» **Listing**:
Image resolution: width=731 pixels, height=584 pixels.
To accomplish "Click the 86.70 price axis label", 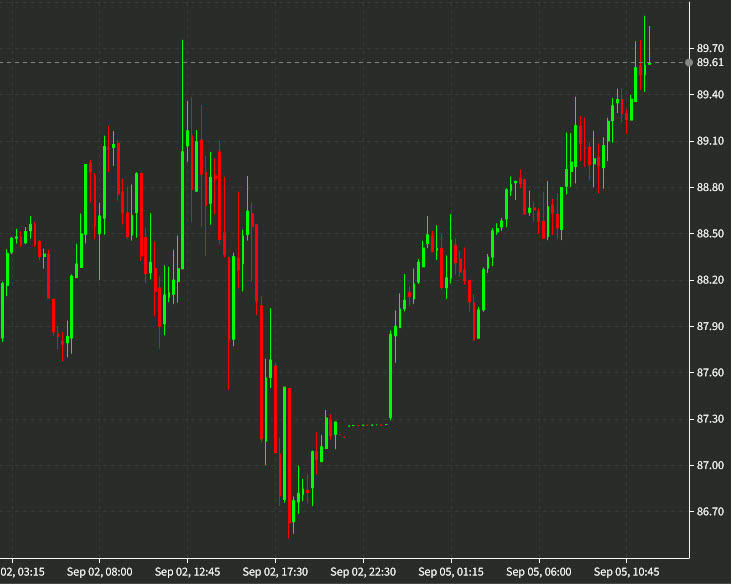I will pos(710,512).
==
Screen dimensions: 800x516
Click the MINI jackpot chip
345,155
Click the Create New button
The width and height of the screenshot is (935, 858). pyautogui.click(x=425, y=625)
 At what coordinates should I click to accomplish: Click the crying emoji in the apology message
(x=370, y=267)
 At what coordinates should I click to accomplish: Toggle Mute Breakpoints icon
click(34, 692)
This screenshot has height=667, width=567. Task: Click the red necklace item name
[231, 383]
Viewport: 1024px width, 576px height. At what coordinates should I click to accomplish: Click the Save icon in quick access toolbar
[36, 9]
* * *
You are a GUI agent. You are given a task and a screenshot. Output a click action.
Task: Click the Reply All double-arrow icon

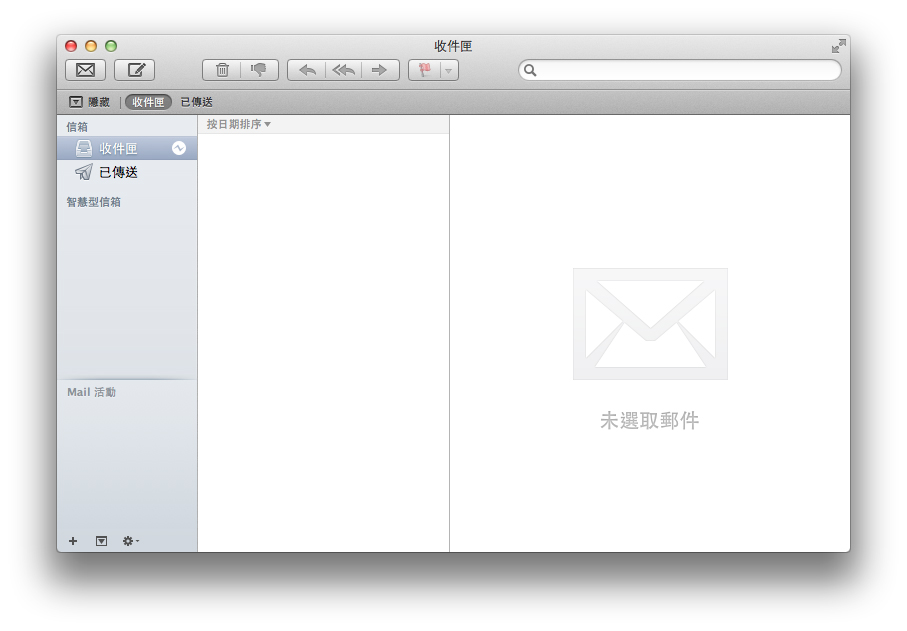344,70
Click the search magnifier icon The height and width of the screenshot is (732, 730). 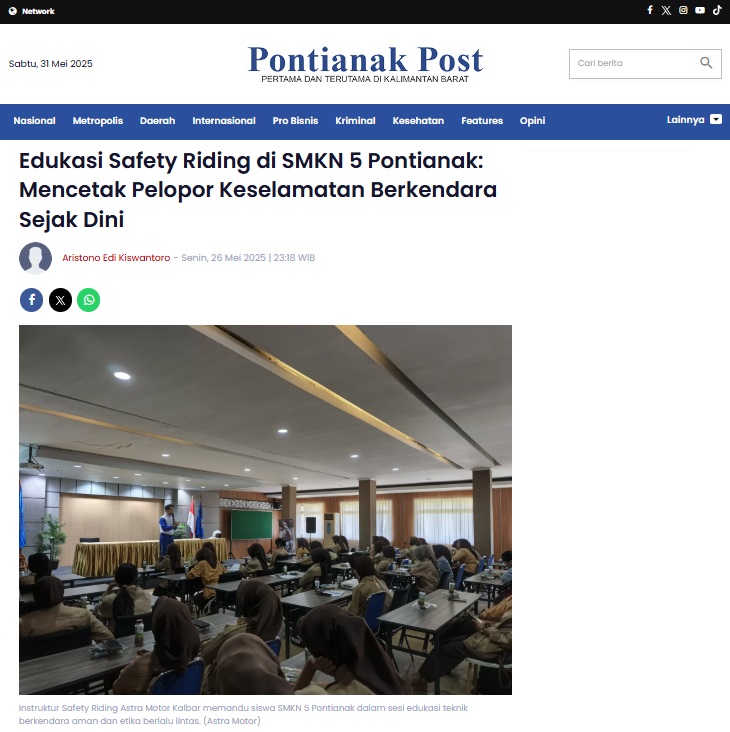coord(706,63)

» **Set exercise**:
Copy out the entries word for word, from the line containing "Click the Create New button" through the line containing "click(34, 692)".

» **Solution**:
Click the Create New button
The width and height of the screenshot is (935, 858). pyautogui.click(x=425, y=625)
 At what coordinates should I click to accomplish: Click the crying emoji in the apology message
(x=370, y=267)
 At what coordinates should I click to accomplish: Toggle Mute Breakpoints icon
click(34, 692)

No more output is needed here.